Holz – der älteste Baustoff der Welt

Darüber hinaus gibt es auch technische Vorteile des ältesten Baustoffes der Welt – nämlich Holz – gegenüber Stahl. Holz kann die Kräfte, die beim Betrieb einer Windkraftanlage entstehen, sehr gut aufnehmen und ins Fundament ableiten. Auch beim Thema Dauerhaftigkeit räumt Ingenieur Prass mit Vorurteilen auf: „Holz ist langlebiger als Stahl, zudem ist der Brandschutz besser. Holz hat auch nach zwei Stunden Branddauer eine ausreichende Standfestigkeit. Stahl hätte da schon lange versagt.“

Bei der Verarbeitung des nachwachsenden Rohstoffes Holz kommt der Bauingenieur dann richtig ins Schwärmen. „Einer unserer Ingenieure hat es mal so ausgedrückt: Schraube rein, fertig!“ Das klinge zugegebenermaßen etwas salopp, treffe aber den Kern, denn: „Bei Stahlbauwerken ist die Anbringung einzelner winziger Teile – die später nur dazu dienen, eine Schraube aufzunehmen – ein großer technischer Aufwand und damit ein Kostenfaktor. Für einen Holzbauer ist das unvorstellbar. Der dreht die Schraube rein und gut.“ So bleibe der Holzbau flexibel, auch wenn es darum gehe, unterschiedlich hohe Türme zu bauen und mit verschiedenen Windanlagenherstellern zusammenzuarbeiten.

Querverleimtes Holz als Baumaterial

Nach 2005 nahm das Projekt dann Gestalt an. Gregor Prass entwickelt seinen hölzernen Windkraftanlagenturm im eigenen Ingenieurbüro in Hamburg. Zunächst entwarf er eine Fachwerkkonstruktion, dann stellte sich heraus, dass ein in sich geschlossener mehreckiger Hohlkörper besser ist. Als Material dient Brettsperrholz, also querverleimtes Holz, das eine große Festigkeit aufweist.

Bis im Jahr 2008 die theoretischen Entwicklungsarbeiten abgeschlossen worden sind, hat sich der Bauingenieur mit einem Kaufmann und einem Unternehmensberater zusammengetan. Sie gründeten die Timber Tower GmbH. Die jungen Unternehmer heimsten Innovationspreise ein und knüpfen Kontakte mit Holzbauunternehmen.

Ein 22 Meter hoher Testturm

Ein Standort für den erforderlichen Prototyp-Holzturm fand sich in Hannover-Marienwerder. Im April 2010 präsentierte Timber Tower einen rund 22 Meter hohen Testturm, der den obersten Teil des rund 100 Meter hohen Windradturmes darstellte. Er diente dazu, Montageprozesse zu simulieren und zu optimieren. So ließen sich die Betreiber von Anlagen mit mehr als einem Megawatt Leistung überzeugen, die wegen der größeren Windausbeute höhere Naben- und damit Turmhöhen anstreben. „Höhen bis zu 200 Meter sind mit Holztürmen – rein technisch gesehen – grundsätzlich möglich“, sagt Ingenieur Prass.

◆ ◆ ◆ ◆ ◆ ◆ ◆

DIE AUFGABE: Wiederhole aus dem Text über hölzerne Windkrafttürme den Abschnitt wortgetreu, beginnend mit „Ein Standort für“ und fortlaufend bis einschließlich „sagt Ingenieur Prass.“.

◆ ◆ ◆ ◆ ◆ ◆ ◆

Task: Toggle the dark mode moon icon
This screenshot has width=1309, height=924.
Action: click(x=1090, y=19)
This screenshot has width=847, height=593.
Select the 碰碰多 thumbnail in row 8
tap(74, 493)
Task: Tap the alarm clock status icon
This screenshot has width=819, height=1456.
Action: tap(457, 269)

◆ ◆ ◆ ◆ ◆ ◆ ◆

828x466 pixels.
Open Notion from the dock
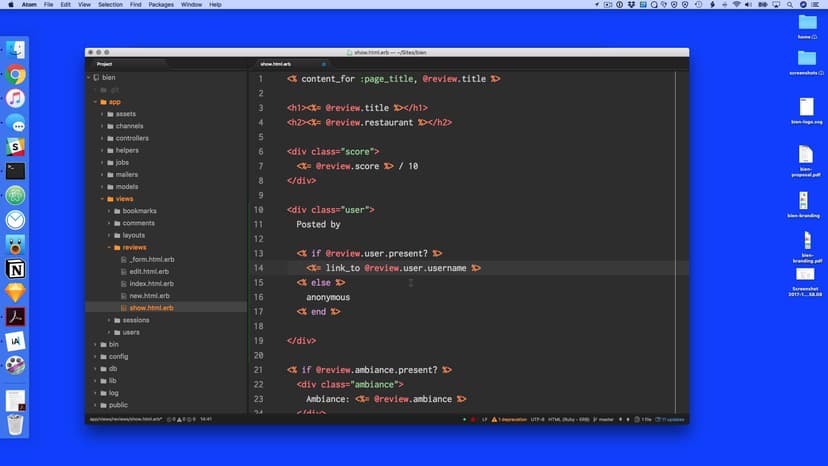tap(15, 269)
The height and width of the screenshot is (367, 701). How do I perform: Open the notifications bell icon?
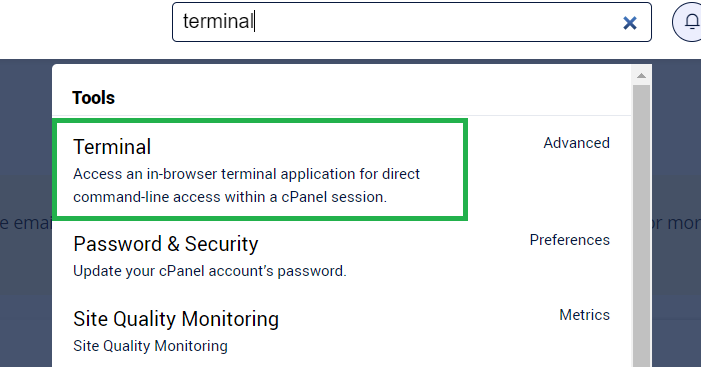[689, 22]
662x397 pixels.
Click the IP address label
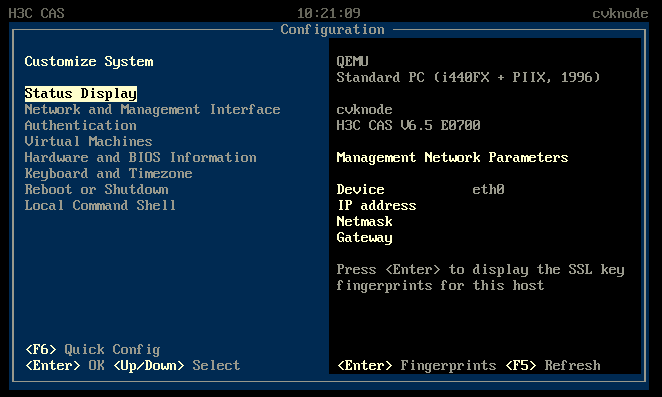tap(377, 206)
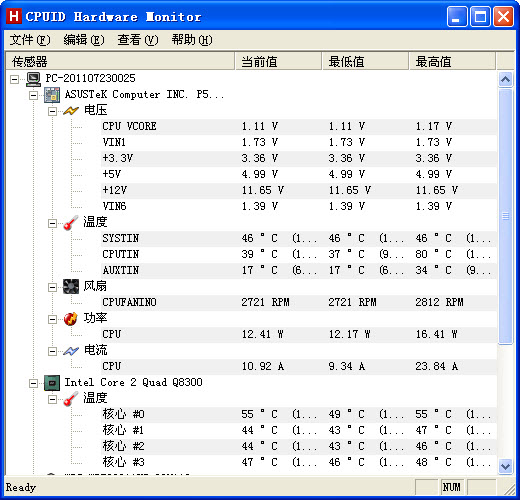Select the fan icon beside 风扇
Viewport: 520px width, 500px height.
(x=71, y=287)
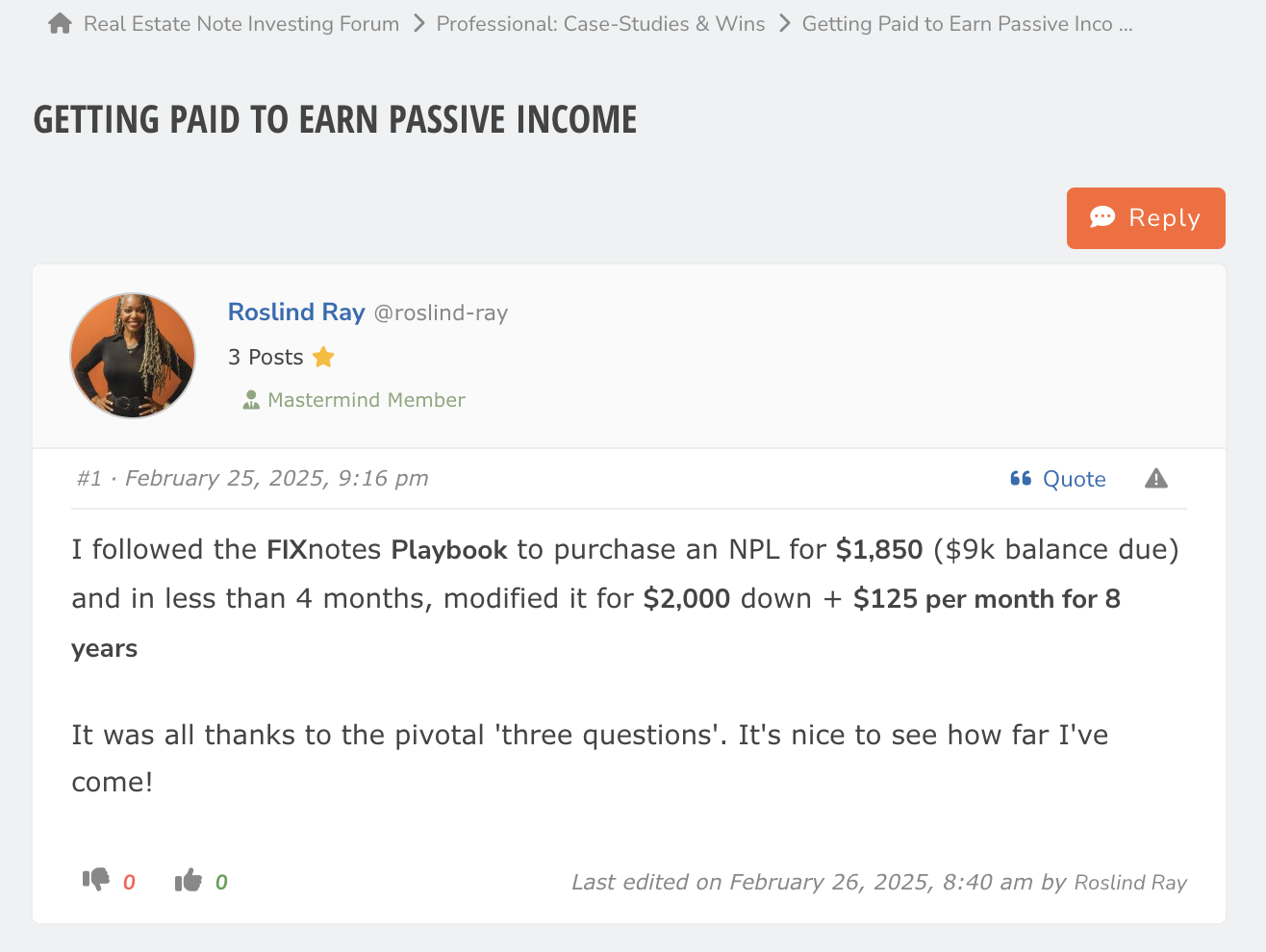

◆ ◆ ◆ ◆ ◆ ◆ ◆

ERGEBNIS DER ÜBUNG:
Ein Standort für den erforderlichen Prototyp-Holzturm fand sich in Hannover-Marienwerder. Im April 2010 präsentierte Timber Tower einen rund 22 Meter hohen Testturm, der den obersten Teil des rund 100 Meter hohen Windradturmes darstellte. Er diente dazu, Montageprozesse zu simulieren und zu optimieren. So ließen sich die Betreiber von Anlagen mit mehr als einem Megawatt Leistung überzeugen, die wegen der größeren Windausbeute höhere Naben- und damit Turmhöhen anstreben. „Höhen bis zu 200 Meter sind mit Holztürmen – rein technisch gesehen – grundsätzlich möglich“, sagt Ingenieur Prass.